According to Claypool, a student drops out of an American public school every nine seconds. The cost? Beyond the personal tragedy, the U.S. Department of Education estimates that in 2005 alone dropouts cost the economy $260 billion in lost wages, taxes and productivity.
ESA's successful track record and well-regarded reputation is reflected by its lengthy client list, which extends to districts in 17 states, including Illinois, Florida and Texas. But interestingly, until this year, the company had never done any work in Tennessee, or more specifically, in its own backyard of Nashville, where the company is headquartered and the CEO lives. This was the case despite the fact that Nashville-Davidson County schools boast a mere 70% graduation rate.

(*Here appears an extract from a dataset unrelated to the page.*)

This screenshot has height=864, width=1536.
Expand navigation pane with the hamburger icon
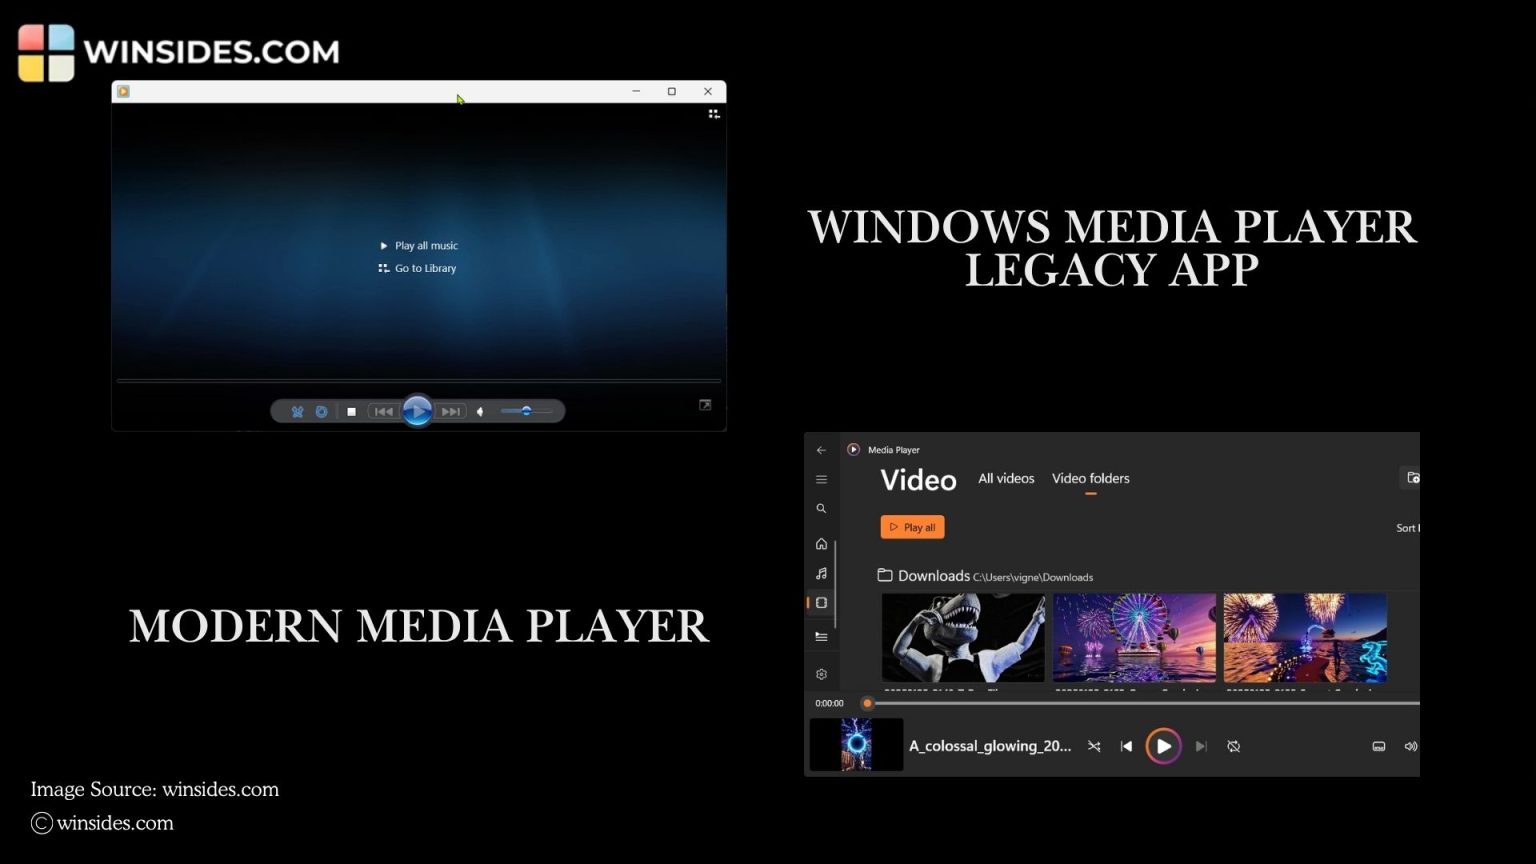[821, 479]
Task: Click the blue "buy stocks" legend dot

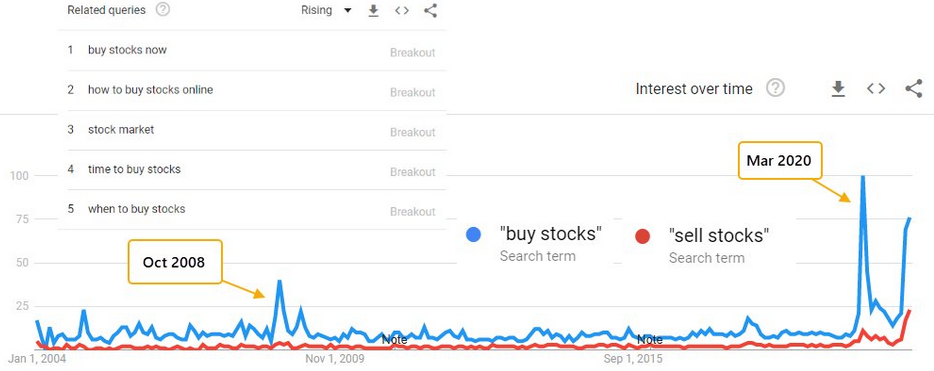Action: click(x=473, y=235)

Why wasn't ESA able to get an audience with the Metro schools administration for the longest time? Whether the answer is reluctance to try new approaches or a hide-bound devotion to bureaucracy matters little now because, thankfully, that period of disinterest has passed. Earlier this year, ESA finally got in the doors of local schools, a development attributable in part to the state of Tennessee's assumption of administrative control of the failing district and, arguably, in part to the presence of newly elected Nashville Mayor Karl Dean, who through his campaign and governing emphasis on reducing the drop-out rate ushered in a spirit of greater openness to innovative solutions to school problems. With the support of the local school board, an ESA division (one acquired in 2005) now runs an aggressive and proven off-campus "ombudsmen" program within Nashville schools that deals with kids at risk of dropping out.

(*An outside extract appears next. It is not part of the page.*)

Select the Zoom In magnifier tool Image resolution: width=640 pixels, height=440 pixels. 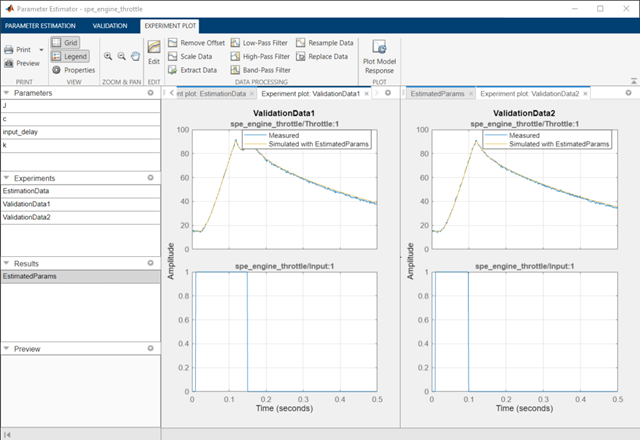click(108, 56)
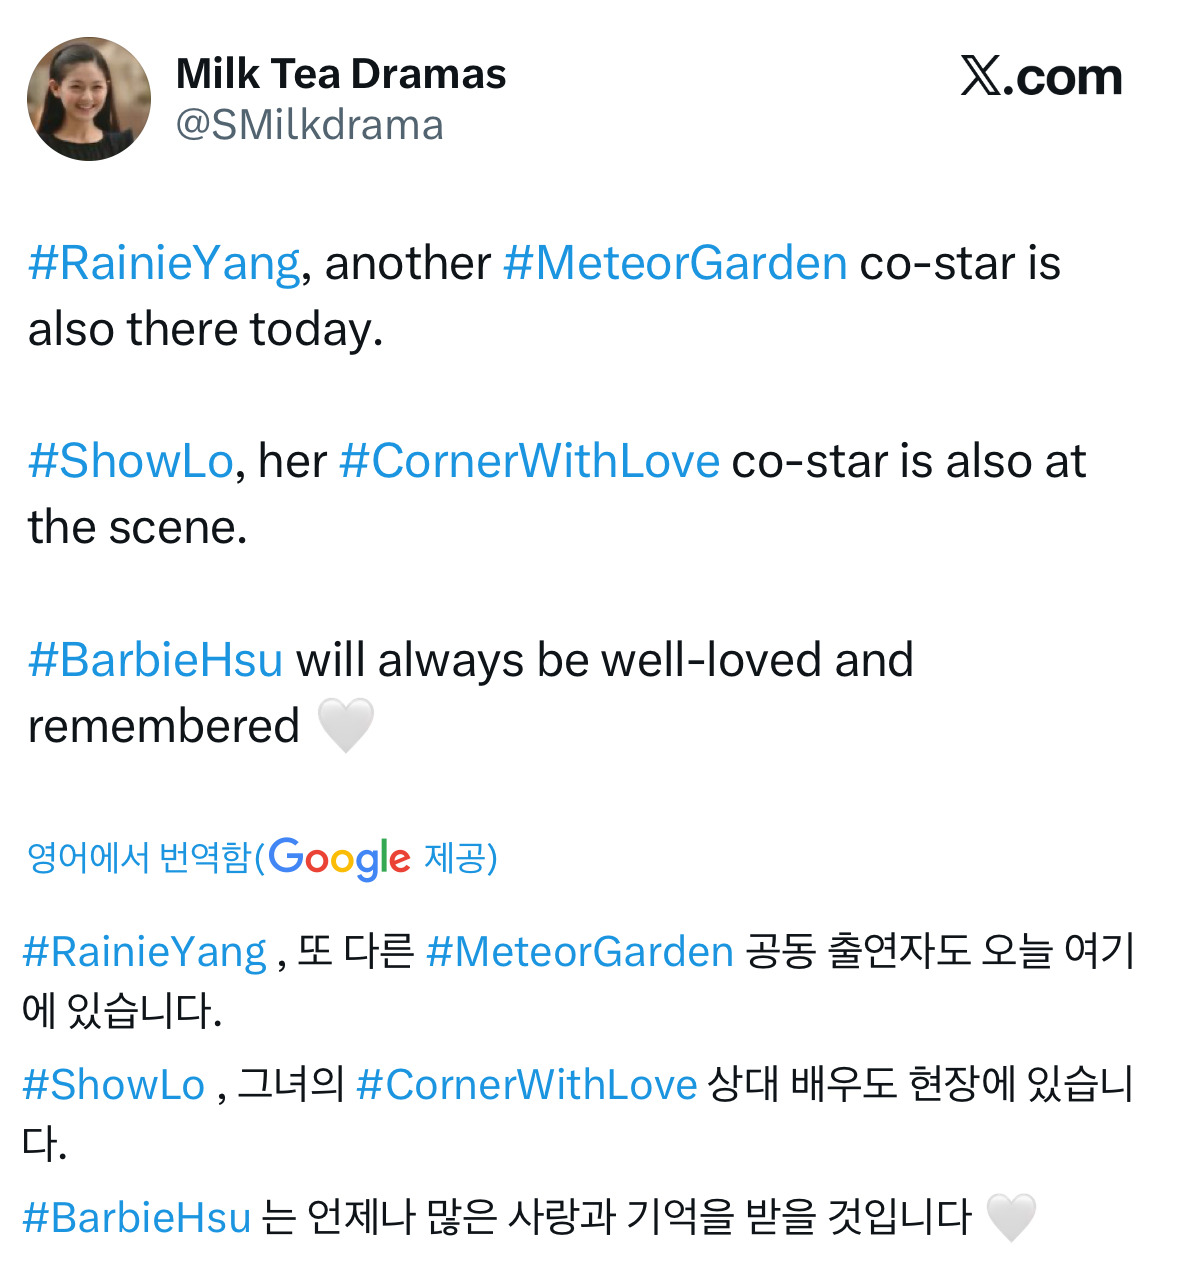Click #CornerWithLove hashtag before "상대 배우도"
The width and height of the screenshot is (1179, 1286).
pos(526,1084)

ESA's programs have a proven success rate with kids. But even better, the company can demonstrate that on a cost-per-pupil basis its programs are cheaper to run than those the traditional schools currently employ using their own resources. The proof is in the pudding. ESA wouldn't be a profitable business—Claypool pins annual revenues at his 1,500 employee company at almost $100 million—if that weren't the case.
ESA's programs also work because they get little or no push back from the teachers' union, traditionally an obstacle to school reform. Since ESA's programs remove the hardest cases from the classroom, unions seldom oppose the practical work being accomplished.

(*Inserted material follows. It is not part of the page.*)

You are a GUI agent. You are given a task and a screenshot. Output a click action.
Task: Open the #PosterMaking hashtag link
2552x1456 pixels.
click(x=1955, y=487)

Now that the door has swung open in Nashville, ESA, bolstered by the support of the state department of education, was at press time negotiating with a handful of other school districts across the state regarding the use of ESA programs and services. Not only does that development provide needed support for a homegrown business; it also expands the use of private sector solutions to educational challenges in Tennessee. That's a good thing.
Drew Ruble,
Editor
Corrections In our September/October story, "Hippocratic Dearth," Mary Ann Watson should have been identified as the Assistant Dean of Graduate Medical Education for the University of Tennessee, Health Sciences Center, (UTHSC) in Memphis. UTHSC is the principal entity for all of the University of Tennessee, College of Medicine campuses, including Knoxville.